# Passage to read
Udayagiri is a  village in Taliparamba taluk of Kannur District in Kerala, India. It is about 55 km from Kannur city.

Economy
The people of this village mainly depend on agriculture for their income.  The villagers of this hamlet migrated from the southern parts of Kerala in the early 1940s, most of them from Kottayam and Ernakulam district.  These days the economy is driven by remittances from people employed elsewhere.

History
An aboriginal population of hunter-gatherers, known locally as "Maayilyans" lived here for generations before the so-called settlers from the southern part of Kerala arrived. They survived on hunting and gathering honey in the vast forests. The Maayilyan community was pushed out of the forests, their way of life, and displaced by the migrants. The "Maayilyans" became either daily wage workers in the area or survived on making and selling artifacts out of bamboo.

During the early days (1950s), the settlers lived in tree houses to escape from the large number of elephants present in the area. The needs of the population were very basic. They cleared forests and planted rice, yucca and bananas. The essential services like local hospitals or schools did not exist. Transportation was very limited. Educational institutions were tens of miles away. The daily staples beyond what they produced, had to come from Thaliparamba, which was about 35 km away by foot. Many early families in the area had to fight years-long, painful legal battles to get their land rights.

Geography
Udayagiri is a hilly village on the eastern side of Kannur district.  The terrain is undulating in nature and the extreme eastern side has forests bordering Karnataka state.

Major agricultural crops grown are 

 Rubber Tree
 Coconut Palm
 Arecanut Palm
 Black pepper
 Vanilla
 Cashewnut
 Cocoa

Chathamangalam Hill Station 
Chathamangalam (Kannur) is a beautiful hill station in Udayagiri panchayath. Starting in Udayagiri panchayath Chathamangalam hill station extends to neighbouring Cherupuzha and Alakode panchayaths.

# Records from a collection

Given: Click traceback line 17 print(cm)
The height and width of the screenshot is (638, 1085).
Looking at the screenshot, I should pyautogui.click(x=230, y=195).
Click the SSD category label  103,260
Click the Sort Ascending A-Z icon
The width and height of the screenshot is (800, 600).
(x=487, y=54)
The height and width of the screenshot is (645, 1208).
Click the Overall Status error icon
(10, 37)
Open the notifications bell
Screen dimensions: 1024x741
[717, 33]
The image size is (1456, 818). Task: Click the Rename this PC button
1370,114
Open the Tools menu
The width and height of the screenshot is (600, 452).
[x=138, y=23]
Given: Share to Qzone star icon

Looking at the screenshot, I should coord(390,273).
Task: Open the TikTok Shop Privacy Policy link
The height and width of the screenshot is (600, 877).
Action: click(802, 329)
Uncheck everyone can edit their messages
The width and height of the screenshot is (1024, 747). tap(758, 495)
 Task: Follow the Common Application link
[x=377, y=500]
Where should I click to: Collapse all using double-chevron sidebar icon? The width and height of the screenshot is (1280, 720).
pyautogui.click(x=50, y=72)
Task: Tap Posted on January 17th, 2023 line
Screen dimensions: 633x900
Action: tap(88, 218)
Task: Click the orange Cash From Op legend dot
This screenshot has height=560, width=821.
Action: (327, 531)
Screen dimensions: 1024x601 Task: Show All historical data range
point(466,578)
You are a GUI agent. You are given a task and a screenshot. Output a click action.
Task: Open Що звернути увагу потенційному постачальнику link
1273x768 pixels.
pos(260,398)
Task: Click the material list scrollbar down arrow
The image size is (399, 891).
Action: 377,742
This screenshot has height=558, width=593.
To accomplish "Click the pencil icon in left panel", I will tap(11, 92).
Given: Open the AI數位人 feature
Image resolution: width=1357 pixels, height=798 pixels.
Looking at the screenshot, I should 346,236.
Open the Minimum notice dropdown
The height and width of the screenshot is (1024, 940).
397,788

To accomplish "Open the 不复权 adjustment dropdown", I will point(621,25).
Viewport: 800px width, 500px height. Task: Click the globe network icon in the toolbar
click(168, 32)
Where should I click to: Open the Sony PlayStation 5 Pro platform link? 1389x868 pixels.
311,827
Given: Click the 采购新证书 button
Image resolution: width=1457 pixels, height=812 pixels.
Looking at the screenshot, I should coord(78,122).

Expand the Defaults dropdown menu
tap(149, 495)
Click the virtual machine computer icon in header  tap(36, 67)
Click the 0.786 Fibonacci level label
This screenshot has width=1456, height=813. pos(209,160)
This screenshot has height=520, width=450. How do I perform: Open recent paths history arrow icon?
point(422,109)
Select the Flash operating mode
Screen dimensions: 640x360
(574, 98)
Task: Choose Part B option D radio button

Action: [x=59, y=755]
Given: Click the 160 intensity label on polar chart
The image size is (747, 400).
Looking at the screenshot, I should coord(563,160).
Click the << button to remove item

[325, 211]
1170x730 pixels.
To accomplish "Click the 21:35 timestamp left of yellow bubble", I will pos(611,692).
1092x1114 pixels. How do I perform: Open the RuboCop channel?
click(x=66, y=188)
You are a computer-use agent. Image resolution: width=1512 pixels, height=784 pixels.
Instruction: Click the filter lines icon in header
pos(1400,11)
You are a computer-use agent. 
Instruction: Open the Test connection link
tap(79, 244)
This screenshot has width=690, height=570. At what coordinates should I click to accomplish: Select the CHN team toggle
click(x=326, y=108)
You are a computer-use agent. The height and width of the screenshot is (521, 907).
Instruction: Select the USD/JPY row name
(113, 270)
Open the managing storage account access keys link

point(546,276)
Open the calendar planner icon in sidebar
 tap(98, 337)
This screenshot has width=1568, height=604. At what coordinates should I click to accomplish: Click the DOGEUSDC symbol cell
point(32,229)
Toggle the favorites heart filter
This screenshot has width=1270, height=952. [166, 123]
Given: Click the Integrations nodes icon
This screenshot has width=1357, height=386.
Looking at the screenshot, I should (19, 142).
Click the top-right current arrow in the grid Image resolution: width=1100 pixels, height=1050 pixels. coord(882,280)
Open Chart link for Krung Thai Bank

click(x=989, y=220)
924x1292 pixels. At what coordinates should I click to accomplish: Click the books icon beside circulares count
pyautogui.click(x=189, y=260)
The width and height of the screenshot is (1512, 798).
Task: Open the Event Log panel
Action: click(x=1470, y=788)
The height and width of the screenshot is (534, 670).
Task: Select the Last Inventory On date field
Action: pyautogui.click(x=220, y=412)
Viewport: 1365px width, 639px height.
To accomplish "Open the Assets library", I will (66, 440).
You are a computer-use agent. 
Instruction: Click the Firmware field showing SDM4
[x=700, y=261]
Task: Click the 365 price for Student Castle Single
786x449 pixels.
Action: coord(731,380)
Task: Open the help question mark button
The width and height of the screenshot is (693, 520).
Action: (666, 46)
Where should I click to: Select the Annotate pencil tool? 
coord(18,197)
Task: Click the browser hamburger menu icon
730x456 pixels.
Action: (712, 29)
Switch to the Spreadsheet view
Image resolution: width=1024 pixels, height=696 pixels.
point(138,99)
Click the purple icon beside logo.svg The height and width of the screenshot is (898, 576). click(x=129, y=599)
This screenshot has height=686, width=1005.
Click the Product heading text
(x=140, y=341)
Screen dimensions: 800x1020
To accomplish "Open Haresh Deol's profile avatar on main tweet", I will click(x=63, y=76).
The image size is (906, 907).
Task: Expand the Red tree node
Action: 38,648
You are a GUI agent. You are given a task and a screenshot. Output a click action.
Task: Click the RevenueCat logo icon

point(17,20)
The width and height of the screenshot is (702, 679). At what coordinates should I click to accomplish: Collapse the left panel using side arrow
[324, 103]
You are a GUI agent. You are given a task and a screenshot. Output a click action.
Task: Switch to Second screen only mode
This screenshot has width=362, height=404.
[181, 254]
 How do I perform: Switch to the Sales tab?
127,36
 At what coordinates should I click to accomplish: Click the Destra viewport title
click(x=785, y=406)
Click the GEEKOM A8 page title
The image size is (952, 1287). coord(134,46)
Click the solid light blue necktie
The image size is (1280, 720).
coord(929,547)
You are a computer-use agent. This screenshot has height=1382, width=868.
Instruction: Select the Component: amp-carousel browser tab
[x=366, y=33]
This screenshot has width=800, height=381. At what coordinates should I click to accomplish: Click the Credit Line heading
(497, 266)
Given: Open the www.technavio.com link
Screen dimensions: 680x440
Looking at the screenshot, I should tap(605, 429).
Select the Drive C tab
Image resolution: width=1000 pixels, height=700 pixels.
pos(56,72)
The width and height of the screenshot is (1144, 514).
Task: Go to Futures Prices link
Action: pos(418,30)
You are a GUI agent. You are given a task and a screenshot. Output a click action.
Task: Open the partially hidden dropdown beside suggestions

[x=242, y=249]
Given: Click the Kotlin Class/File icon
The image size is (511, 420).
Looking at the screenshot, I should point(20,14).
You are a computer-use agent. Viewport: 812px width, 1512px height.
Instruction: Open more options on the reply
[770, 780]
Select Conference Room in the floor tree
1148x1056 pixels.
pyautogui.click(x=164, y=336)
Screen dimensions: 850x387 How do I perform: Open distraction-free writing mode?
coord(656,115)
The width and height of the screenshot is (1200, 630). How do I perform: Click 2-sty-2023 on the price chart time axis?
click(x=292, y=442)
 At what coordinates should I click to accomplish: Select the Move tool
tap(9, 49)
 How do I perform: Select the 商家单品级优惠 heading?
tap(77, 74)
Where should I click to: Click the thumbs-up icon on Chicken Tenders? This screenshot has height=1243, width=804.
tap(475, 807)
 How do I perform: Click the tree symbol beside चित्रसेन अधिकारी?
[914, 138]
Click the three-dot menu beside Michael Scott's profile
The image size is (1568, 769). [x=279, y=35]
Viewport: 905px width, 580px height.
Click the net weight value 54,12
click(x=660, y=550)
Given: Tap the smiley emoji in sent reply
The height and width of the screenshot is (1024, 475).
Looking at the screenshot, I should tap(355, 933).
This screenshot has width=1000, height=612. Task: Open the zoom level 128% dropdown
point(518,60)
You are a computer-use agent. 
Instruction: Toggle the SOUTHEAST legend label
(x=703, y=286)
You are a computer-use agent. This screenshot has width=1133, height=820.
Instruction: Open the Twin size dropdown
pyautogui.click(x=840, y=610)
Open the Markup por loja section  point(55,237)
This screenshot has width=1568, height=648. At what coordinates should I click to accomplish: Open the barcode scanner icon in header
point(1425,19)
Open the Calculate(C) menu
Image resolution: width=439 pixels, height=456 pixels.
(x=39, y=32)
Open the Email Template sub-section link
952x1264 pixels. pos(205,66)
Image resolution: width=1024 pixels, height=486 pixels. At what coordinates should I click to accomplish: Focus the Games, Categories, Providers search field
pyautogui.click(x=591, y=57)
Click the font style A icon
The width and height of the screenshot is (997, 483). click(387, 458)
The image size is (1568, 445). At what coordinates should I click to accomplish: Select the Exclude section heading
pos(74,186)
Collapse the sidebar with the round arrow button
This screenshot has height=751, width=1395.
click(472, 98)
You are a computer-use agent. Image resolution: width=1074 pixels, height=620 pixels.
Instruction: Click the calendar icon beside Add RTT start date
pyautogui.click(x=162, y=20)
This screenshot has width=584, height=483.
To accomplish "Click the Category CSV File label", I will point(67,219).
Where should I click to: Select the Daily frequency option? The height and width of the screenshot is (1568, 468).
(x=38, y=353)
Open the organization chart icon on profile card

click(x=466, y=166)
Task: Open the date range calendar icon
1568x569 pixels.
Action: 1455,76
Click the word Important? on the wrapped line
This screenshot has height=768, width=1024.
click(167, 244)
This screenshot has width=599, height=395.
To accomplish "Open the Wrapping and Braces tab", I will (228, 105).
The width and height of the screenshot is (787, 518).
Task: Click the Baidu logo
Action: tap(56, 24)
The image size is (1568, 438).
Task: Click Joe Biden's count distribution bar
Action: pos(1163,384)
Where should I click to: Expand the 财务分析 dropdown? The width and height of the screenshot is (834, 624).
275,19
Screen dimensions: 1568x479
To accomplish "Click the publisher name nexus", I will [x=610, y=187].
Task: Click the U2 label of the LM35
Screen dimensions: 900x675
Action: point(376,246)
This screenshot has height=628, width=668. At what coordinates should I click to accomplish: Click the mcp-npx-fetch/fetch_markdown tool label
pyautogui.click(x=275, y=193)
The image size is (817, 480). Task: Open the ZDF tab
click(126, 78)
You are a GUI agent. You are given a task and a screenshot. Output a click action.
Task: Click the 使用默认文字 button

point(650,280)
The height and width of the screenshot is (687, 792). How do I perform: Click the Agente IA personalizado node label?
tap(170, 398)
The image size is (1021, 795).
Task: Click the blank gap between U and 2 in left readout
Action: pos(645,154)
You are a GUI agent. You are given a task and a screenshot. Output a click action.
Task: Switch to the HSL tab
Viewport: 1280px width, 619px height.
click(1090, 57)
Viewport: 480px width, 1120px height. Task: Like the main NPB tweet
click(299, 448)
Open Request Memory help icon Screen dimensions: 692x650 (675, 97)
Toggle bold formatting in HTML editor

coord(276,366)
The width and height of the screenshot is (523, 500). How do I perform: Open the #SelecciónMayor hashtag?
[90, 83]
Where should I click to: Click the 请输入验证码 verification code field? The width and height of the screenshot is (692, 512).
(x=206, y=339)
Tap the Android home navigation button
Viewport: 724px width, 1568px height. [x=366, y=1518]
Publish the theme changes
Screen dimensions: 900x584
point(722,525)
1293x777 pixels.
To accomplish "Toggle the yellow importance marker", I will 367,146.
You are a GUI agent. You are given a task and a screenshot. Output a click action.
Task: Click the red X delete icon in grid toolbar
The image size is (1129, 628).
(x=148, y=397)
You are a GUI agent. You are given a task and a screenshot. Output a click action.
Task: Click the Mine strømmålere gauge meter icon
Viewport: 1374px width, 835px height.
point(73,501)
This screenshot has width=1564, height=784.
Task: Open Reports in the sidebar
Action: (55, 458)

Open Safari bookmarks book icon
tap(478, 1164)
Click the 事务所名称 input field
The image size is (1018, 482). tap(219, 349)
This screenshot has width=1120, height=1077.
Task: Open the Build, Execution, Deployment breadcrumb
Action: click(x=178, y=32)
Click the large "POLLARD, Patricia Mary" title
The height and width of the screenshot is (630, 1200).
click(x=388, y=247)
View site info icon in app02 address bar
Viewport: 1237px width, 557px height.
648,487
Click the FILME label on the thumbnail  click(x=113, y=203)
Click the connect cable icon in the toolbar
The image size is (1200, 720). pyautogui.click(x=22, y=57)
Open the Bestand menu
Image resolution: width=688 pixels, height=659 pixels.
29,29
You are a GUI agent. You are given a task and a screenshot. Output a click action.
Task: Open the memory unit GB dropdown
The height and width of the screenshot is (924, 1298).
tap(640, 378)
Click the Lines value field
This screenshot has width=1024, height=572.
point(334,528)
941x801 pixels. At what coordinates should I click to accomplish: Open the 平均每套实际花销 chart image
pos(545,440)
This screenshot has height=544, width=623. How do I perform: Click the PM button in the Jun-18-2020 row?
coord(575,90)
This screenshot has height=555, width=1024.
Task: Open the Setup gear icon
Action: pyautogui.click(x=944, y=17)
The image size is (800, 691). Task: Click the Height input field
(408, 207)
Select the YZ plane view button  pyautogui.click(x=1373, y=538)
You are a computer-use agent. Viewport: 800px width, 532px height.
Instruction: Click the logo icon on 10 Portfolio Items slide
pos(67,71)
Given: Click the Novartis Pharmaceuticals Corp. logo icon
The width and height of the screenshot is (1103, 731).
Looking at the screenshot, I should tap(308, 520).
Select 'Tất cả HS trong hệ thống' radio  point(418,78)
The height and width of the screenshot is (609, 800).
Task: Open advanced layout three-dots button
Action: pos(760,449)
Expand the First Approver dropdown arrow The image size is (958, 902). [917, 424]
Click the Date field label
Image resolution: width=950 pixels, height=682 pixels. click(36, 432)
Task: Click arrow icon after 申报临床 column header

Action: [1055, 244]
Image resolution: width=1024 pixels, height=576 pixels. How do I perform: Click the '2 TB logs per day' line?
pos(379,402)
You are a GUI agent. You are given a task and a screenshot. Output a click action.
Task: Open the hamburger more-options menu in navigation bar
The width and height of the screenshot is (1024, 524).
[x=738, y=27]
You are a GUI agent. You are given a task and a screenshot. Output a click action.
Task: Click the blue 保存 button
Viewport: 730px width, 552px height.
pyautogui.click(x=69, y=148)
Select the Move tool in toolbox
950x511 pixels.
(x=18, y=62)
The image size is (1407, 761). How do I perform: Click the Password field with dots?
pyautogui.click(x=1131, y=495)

# Apply what you read
[A] According to the passage on Udayagiri, how far is the village from Kannur city?
[B] List every major agricultural crop that the passage on Udayagiri names.
[C] Repeat the part of the passage on Udayagiri starting with "During the early" and going on through "their land rights.".

# Per-task outputs
[A] About 55 km.

[B] Rubber Tree, Coconut Palm, Arecanut Palm, Black pepper, Vanilla, Cashewnut, Cocoa

[C]
During the early days (1950s), the settlers lived in tree houses to escape from the large number of elephants present in the area. The needs of the population were very basic. They cleared forests and planted rice, yucca and bananas. The essential services like local hospitals or schools did not exist. Transportation was very limited. Educational institutions were tens of miles away. The daily staples beyond what they produced, had to come from Thaliparamba, which was about 35 km away by foot. Many early families in the area had to fight years-long, painful legal battles to get their land rights.